■ **Exercise aim**
Filter the material, keeping only lines with the word "Viewport".
::::::::
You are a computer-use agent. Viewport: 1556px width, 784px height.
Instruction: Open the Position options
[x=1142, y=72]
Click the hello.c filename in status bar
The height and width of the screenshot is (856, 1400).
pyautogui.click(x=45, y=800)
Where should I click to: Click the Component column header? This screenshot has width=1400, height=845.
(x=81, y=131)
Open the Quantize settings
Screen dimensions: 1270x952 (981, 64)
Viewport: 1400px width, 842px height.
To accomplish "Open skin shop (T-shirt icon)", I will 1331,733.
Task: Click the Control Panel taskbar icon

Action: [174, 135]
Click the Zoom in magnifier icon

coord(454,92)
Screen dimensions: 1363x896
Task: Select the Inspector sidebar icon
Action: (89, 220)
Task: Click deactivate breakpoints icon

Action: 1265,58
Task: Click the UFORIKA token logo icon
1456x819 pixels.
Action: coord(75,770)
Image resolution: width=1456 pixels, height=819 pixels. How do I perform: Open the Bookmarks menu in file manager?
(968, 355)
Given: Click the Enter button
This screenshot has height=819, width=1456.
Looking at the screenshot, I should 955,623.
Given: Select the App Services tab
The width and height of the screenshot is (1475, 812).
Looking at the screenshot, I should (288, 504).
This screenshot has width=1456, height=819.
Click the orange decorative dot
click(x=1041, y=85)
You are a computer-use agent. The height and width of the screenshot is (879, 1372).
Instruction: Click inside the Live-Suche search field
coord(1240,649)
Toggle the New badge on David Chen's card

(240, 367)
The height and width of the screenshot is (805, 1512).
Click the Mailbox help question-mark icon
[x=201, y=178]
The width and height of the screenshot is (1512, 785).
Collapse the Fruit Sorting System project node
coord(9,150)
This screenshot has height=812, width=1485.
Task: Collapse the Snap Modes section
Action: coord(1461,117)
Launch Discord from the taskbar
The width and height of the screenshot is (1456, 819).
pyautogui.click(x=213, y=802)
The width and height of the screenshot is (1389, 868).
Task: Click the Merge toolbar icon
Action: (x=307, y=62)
::::::::
■ **Output of the exercise**
You are a computer-use agent. Viewport: 1556px width, 784px height.
Viewport: 1400px width, 842px height.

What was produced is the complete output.